## SOURCE DATA:
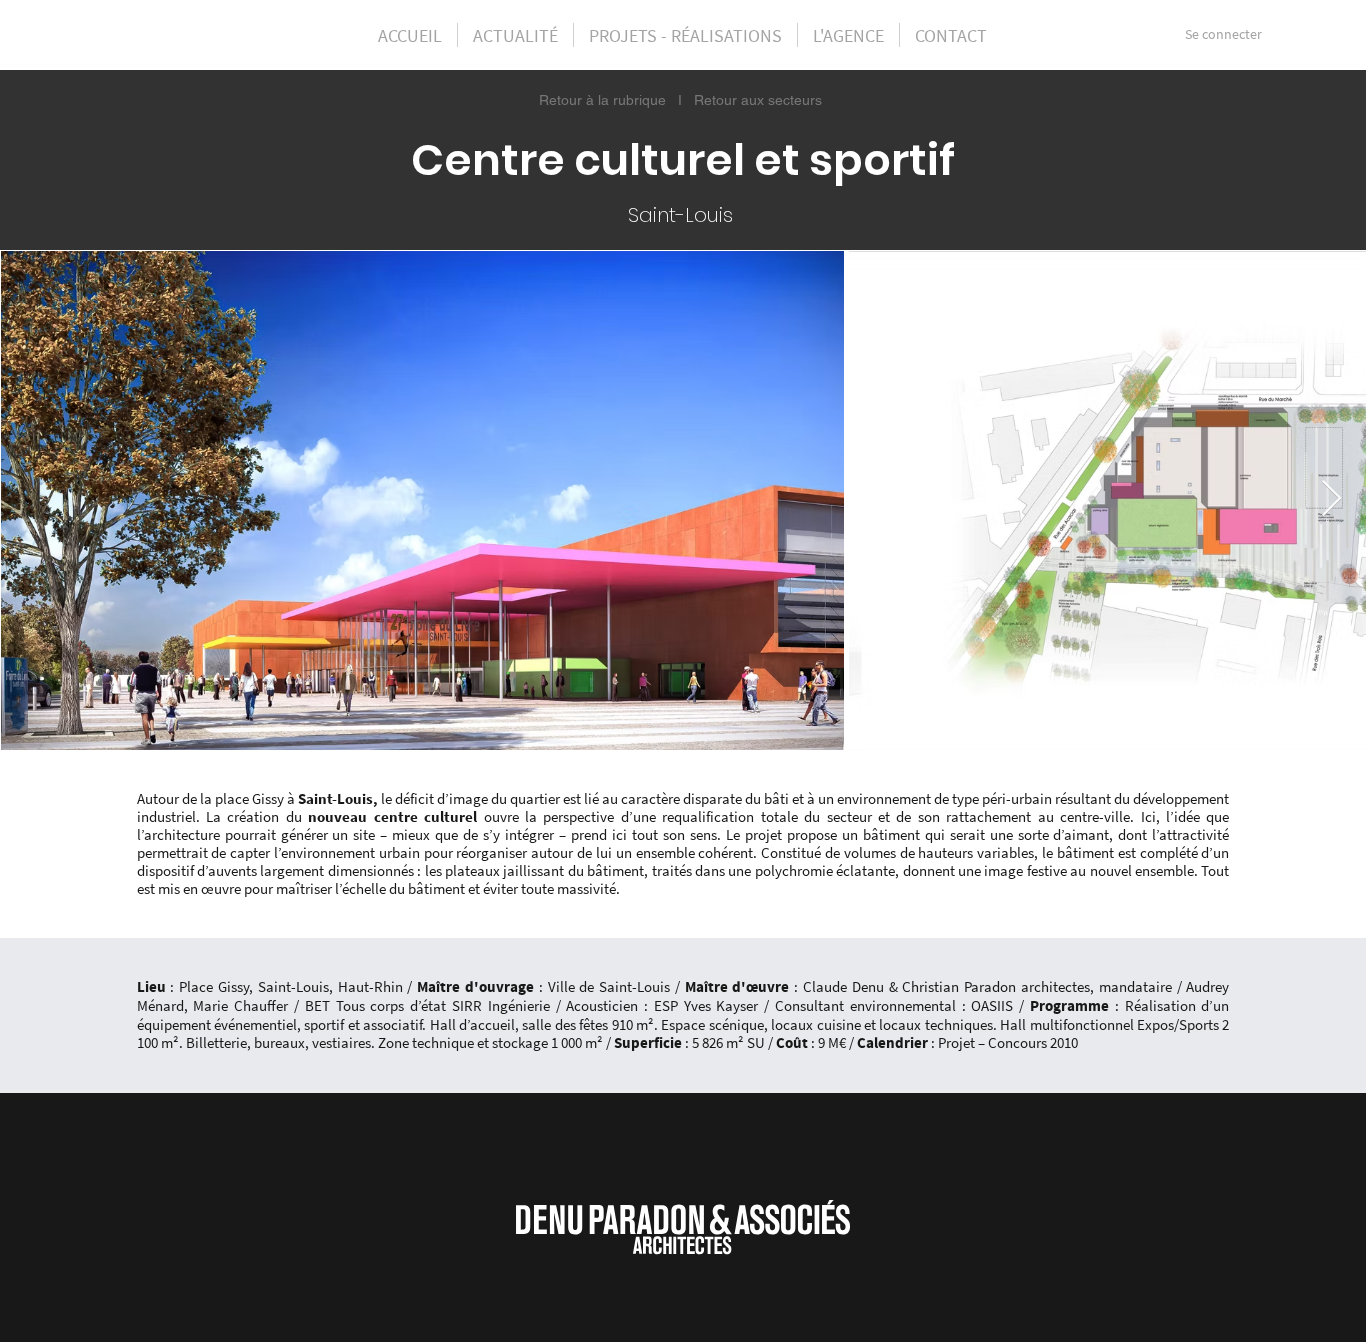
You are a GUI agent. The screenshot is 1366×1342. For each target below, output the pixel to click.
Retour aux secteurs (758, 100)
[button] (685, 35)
...
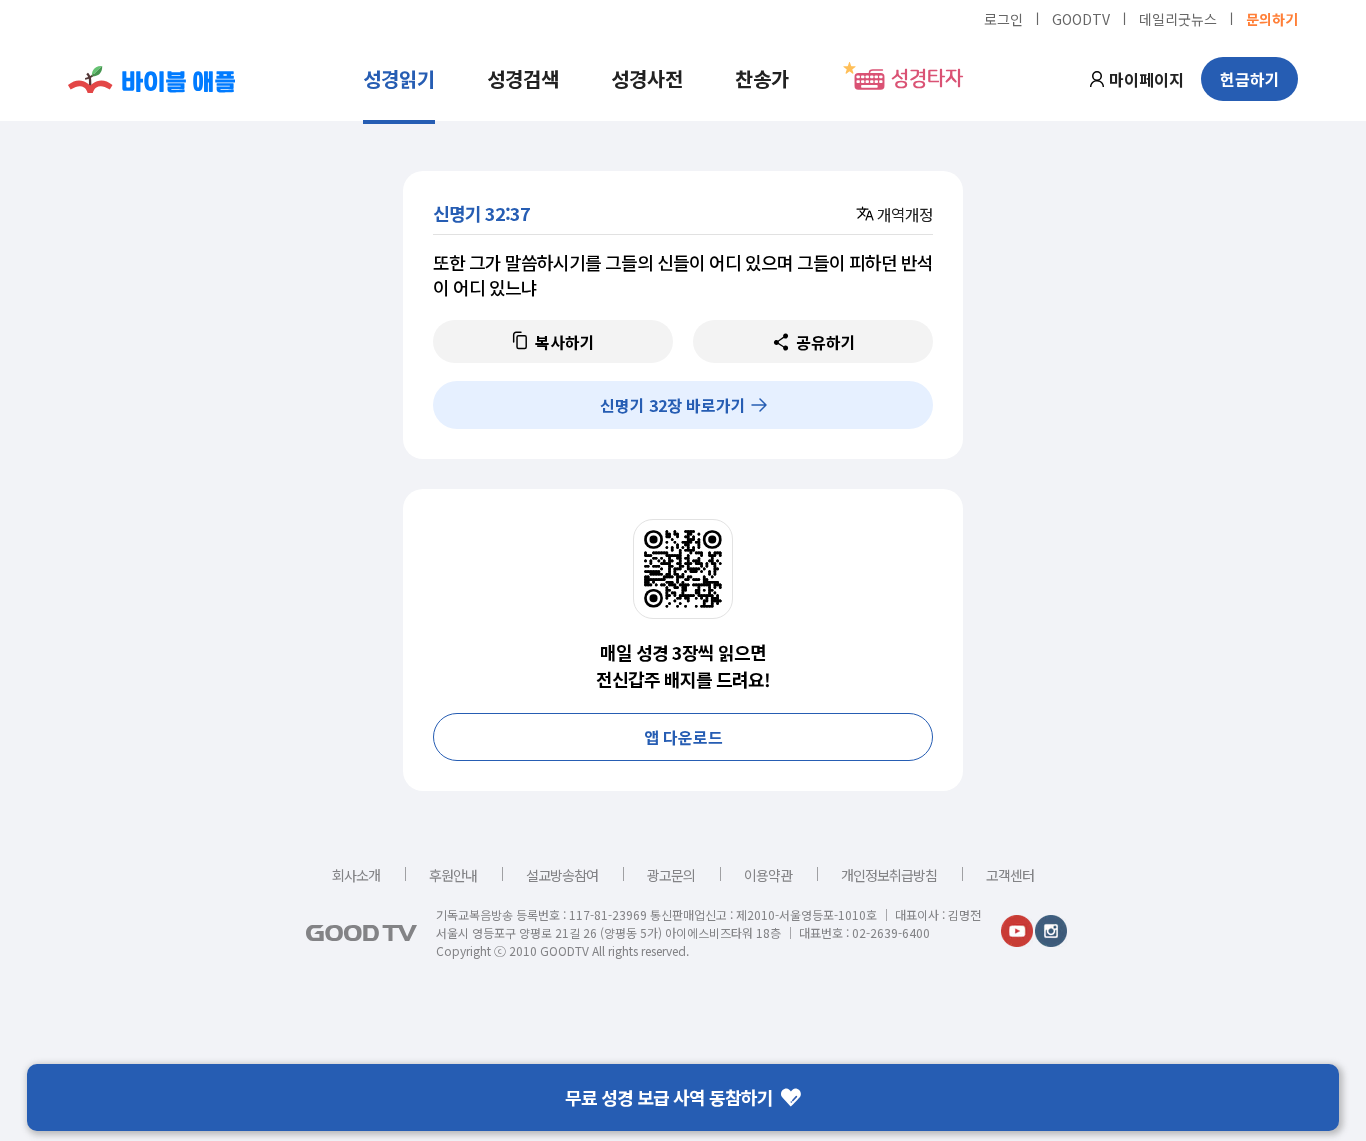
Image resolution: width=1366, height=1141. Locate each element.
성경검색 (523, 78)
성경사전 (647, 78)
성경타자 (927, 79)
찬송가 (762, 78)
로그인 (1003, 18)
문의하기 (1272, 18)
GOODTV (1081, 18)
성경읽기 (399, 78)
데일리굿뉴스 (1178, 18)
...
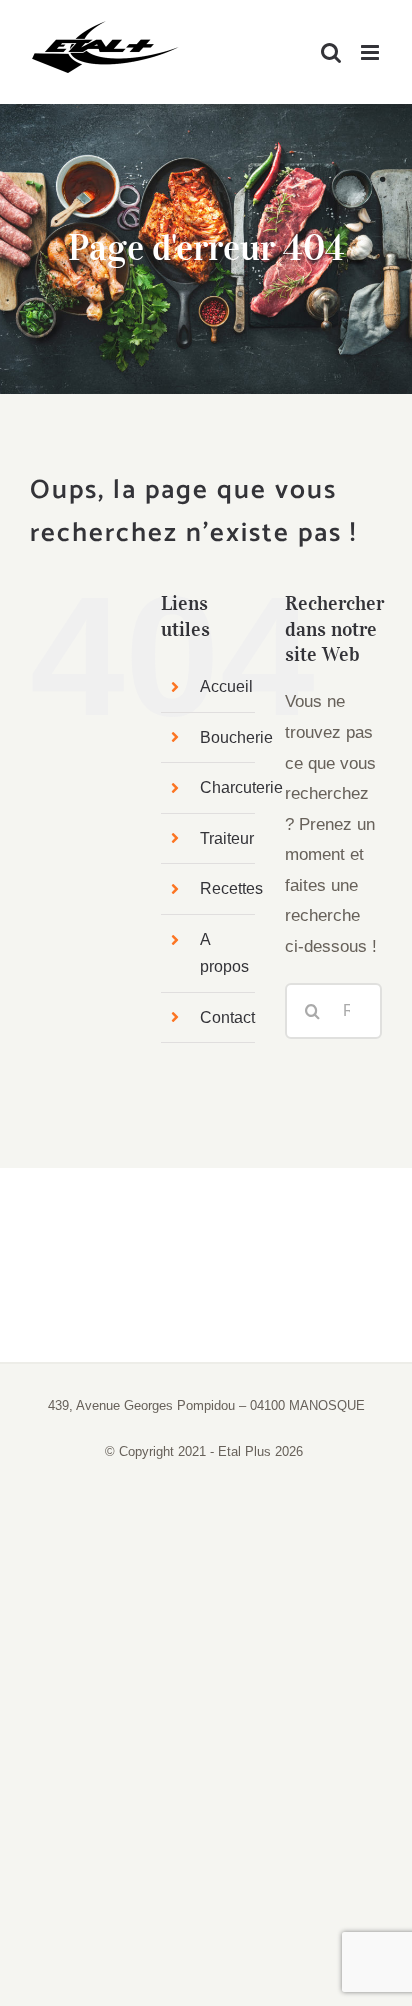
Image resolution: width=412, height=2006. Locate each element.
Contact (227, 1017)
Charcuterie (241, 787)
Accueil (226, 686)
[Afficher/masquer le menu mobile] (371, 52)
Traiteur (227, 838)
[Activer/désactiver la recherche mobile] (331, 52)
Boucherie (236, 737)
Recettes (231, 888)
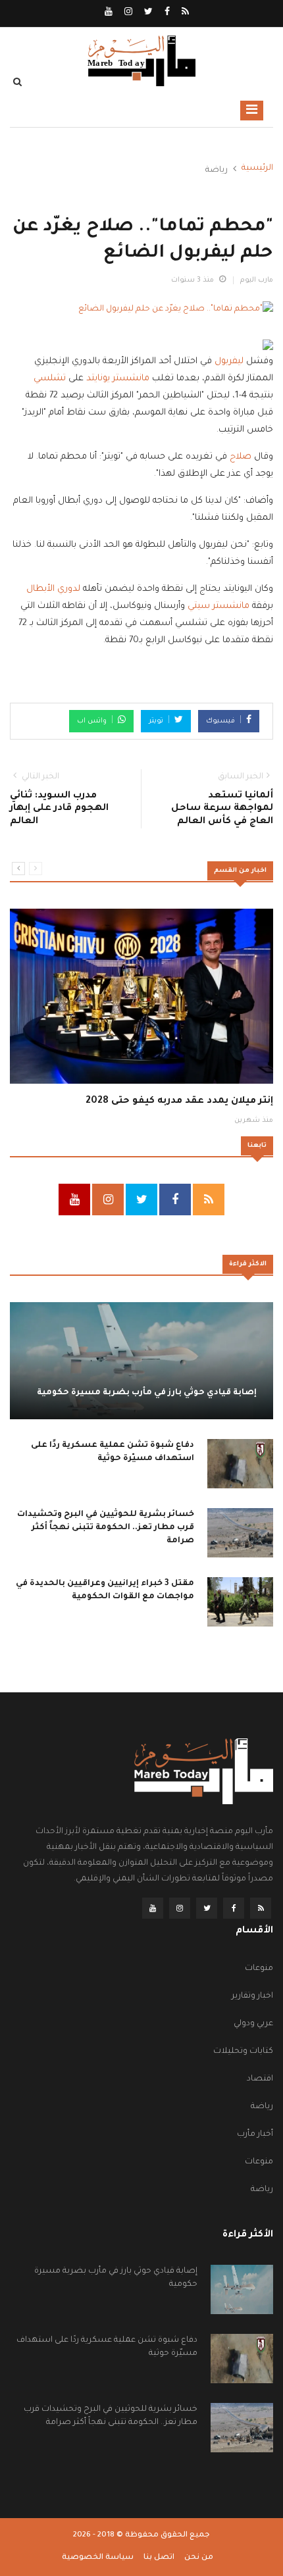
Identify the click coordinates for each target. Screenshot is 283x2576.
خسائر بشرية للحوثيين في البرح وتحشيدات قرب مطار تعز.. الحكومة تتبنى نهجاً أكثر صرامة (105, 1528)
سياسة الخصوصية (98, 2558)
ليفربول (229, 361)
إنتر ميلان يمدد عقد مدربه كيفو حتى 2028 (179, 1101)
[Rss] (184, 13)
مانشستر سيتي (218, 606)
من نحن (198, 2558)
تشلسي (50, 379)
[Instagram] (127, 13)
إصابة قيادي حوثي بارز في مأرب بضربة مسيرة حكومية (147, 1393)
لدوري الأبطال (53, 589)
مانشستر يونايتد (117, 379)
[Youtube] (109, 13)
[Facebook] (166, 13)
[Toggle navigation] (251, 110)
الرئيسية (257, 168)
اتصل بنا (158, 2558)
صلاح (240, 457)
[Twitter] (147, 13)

## INSTRUCTIONS TO FOLLOW:
The answer is the lines above from the one with "Contact (227, 1017)" to the one with "الرئيسية (257, 168)", set down exactly, with no pictures.

## OUTPUT BELOW:
Contact (227, 1017)
Charcuterie (241, 787)
Accueil (226, 686)
[Afficher/masquer le menu mobile] (371, 52)
Traiteur (227, 838)
[Activer/désactiver la recherche mobile] (331, 52)
Boucherie (236, 737)
Recettes (231, 888)
Identify the click coordinates for each target. Screenshot is 283x2576.
خسائر بشرية للحوثيين في البرح وتحشيدات قرب مطار تعز.. الحكومة تتبنى نهجاً أكثر صرامة (105, 1528)
سياسة الخصوصية (98, 2558)
ليفربول (229, 361)
إنتر ميلان يمدد عقد مدربه كيفو حتى 2028 (179, 1101)
[Rss] (184, 13)
مانشستر سيتي (218, 606)
من نحن (198, 2558)
تشلسي (50, 379)
[Instagram] (127, 13)
إصابة قيادي حوثي بارز في مأرب بضربة مسيرة حكومية (147, 1393)
لدوري الأبطال (53, 589)
مانشستر يونايتد (117, 379)
[Youtube] (109, 13)
[Facebook] (166, 13)
[Toggle navigation] (251, 110)
الرئيسية (257, 168)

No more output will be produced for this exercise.